… oder: Wie sich Softwarearchitektur von Lasagne zu Zwiebeln entwickelt hat.
Softwarearchitektur ist ein entscheidender Faktor für den Erfolg jeder Softwareanwendung. Eine gut durchdachte Architektur ermöglicht es, komplexe Systeme effizient zu entwickeln, zu testen und zu betreiben. Doch wie hat sie sich im Laufe der Zeit entwickelt? Welche Herausforderungen und Trends prägen die Architektur von heute und in Zukunft?
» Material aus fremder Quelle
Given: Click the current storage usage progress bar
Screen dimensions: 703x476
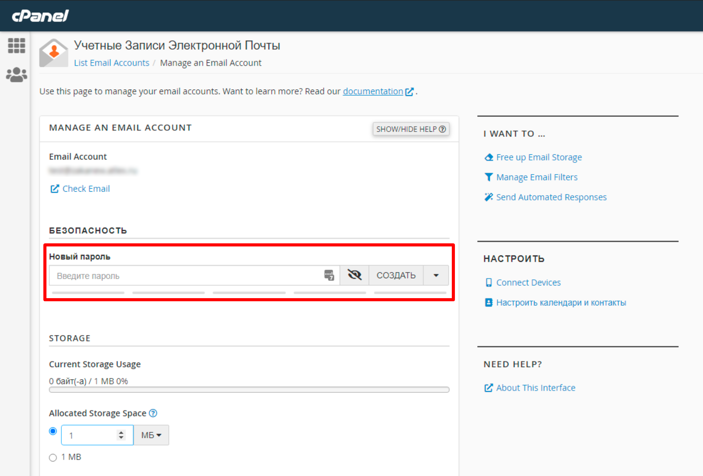Looking at the screenshot, I should pyautogui.click(x=249, y=389).
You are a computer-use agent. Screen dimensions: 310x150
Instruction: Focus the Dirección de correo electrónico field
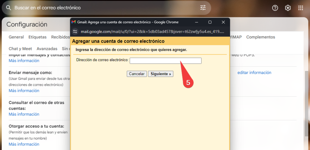coord(165,61)
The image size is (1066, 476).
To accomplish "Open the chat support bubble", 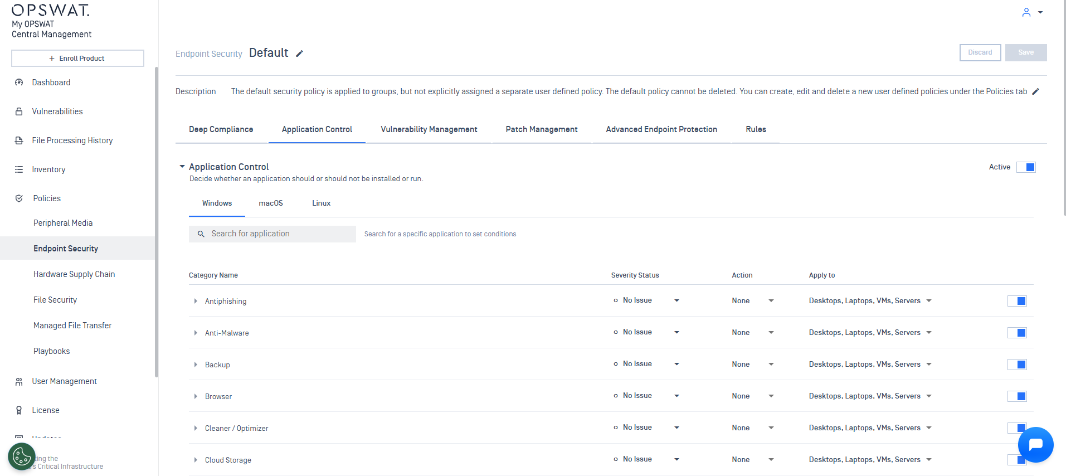I will tap(1035, 444).
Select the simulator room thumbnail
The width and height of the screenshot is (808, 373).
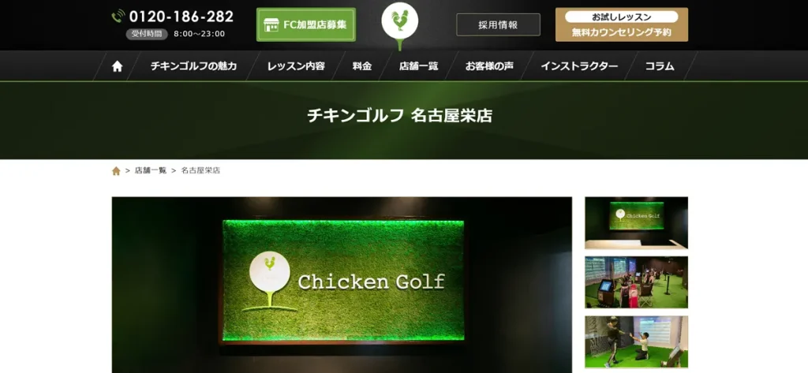637,282
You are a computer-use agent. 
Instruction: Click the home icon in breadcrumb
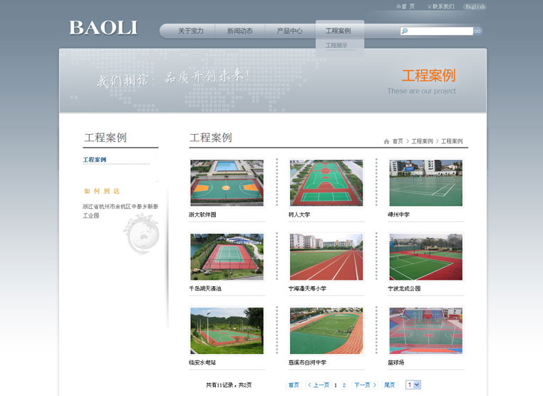pyautogui.click(x=386, y=141)
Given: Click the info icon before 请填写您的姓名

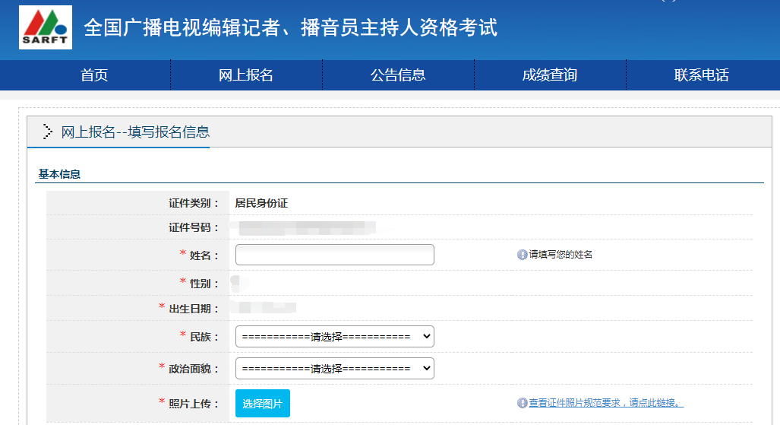Looking at the screenshot, I should coord(522,255).
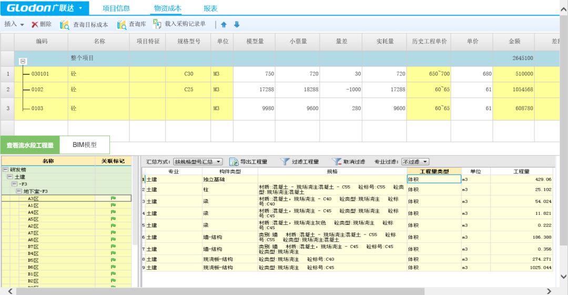Image resolution: width=568 pixels, height=295 pixels.
Task: Toggle the green flag for A3区
Action: pos(113,199)
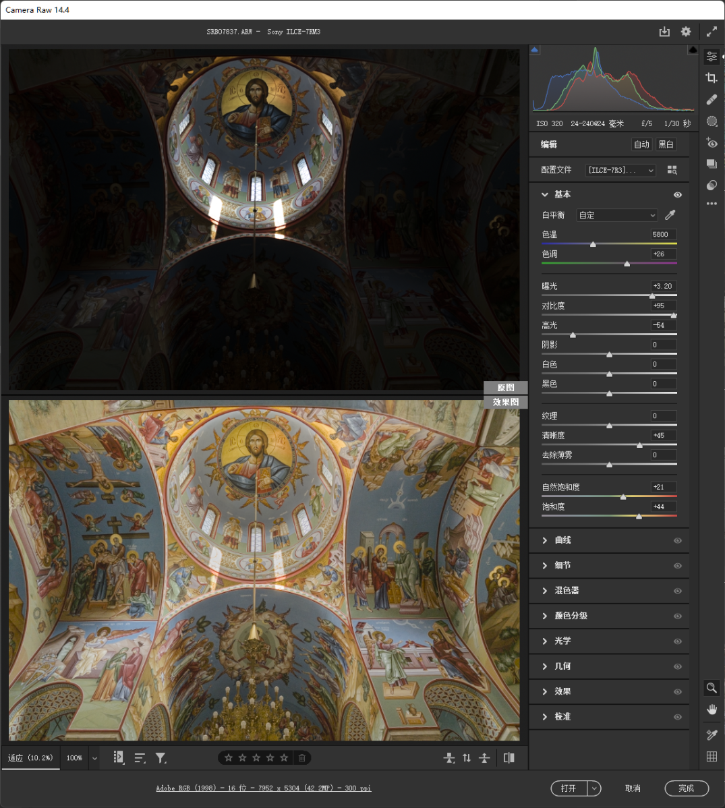Screen dimensions: 725x808
Task: Click the 完成 button
Action: [686, 788]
In diesem Artikel werden wir einen Blick auf die Geschichte und die aktuelle Entwicklung der Softwarearchitektur werfen.
Layered Architecture
Beginnen wir mit einem Modell, das sicherlich jeder schon einmal in dieser oder ähnlicher Form gesehen hat: Layered Architecture. Sie ist, wie eine Lasagne, in Schichten aufgebaut. Weitere Namen dafür sind n-Tier-Architektur, Schichtenarchitektur, -modell oder -muster.
Die Schichten dienen dabei als logische Trennung des Codes. Dabei werden ähnliche oder verwandte Komponenten in der jeweils selben Schicht zusammengefasst. Es gilt, dass die Schichten – anders als im Big Ball of Mud – isoliert voneinander sind. Das bedeutet, dass die einzelnen Layer verändert werden können, ohne dass das eine Auswirkung auf andere Layer hat.
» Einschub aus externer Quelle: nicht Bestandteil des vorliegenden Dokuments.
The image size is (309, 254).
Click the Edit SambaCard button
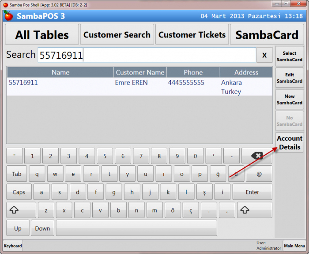pos(289,78)
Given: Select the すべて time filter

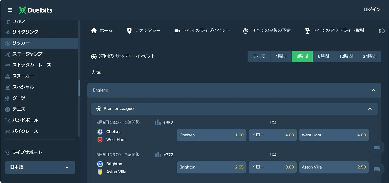Looking at the screenshot, I should pos(259,56).
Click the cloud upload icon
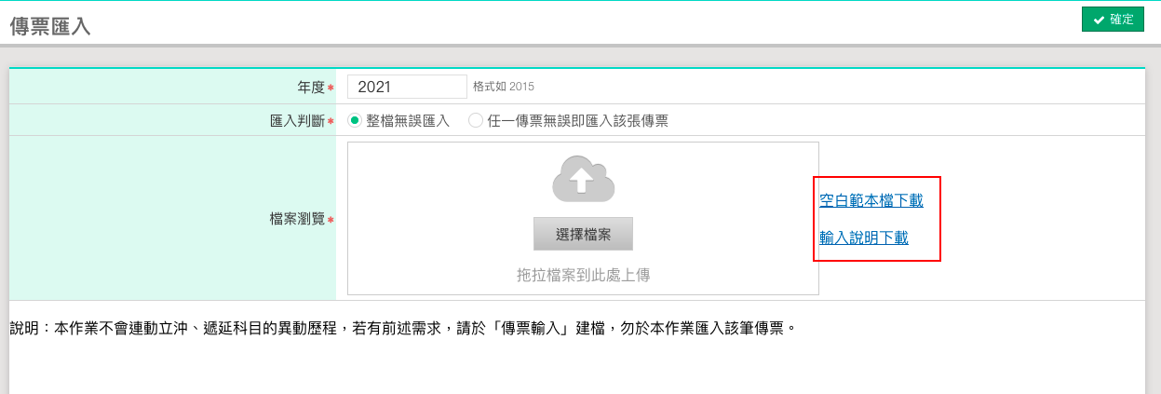The image size is (1161, 394). coord(583,180)
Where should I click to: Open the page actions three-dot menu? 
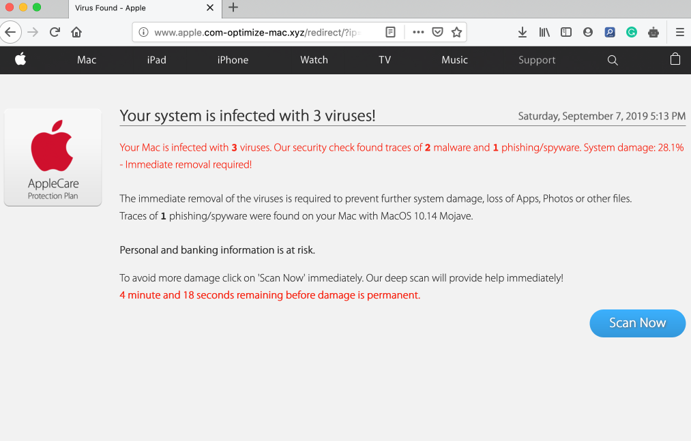(x=418, y=32)
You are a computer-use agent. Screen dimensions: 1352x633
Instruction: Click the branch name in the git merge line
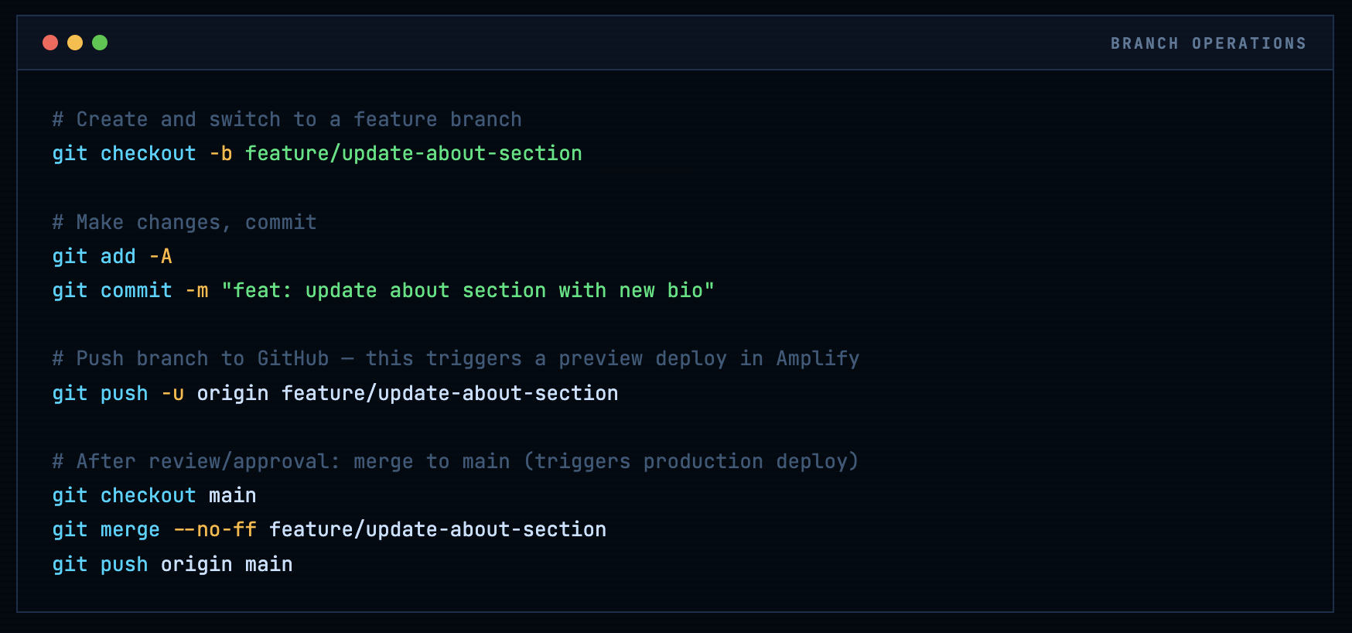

Bei dieser Architekturform wird auch zwischen offener und geschlossener Schichtenarchitektur unterschieden. Die geschlossene Variante erlaubt einer Schicht dabei nur das Aufrufen der Schicht direkt unter ihr. So wird gewährleistet, dass die Schichten gegeneinander isoliert bleiben und im Falle einer Änderung nur aneinander liegende Schichten angepasst werden müssen. Bei der offenen Variante darf jede Schicht eine beliebige unter ihr liegende Schicht aufrufen. Das hat den Vorteil, dass diese Systeme häufig performanter sind. Dem gegenüber steht ein höherer Grad an Kopplung.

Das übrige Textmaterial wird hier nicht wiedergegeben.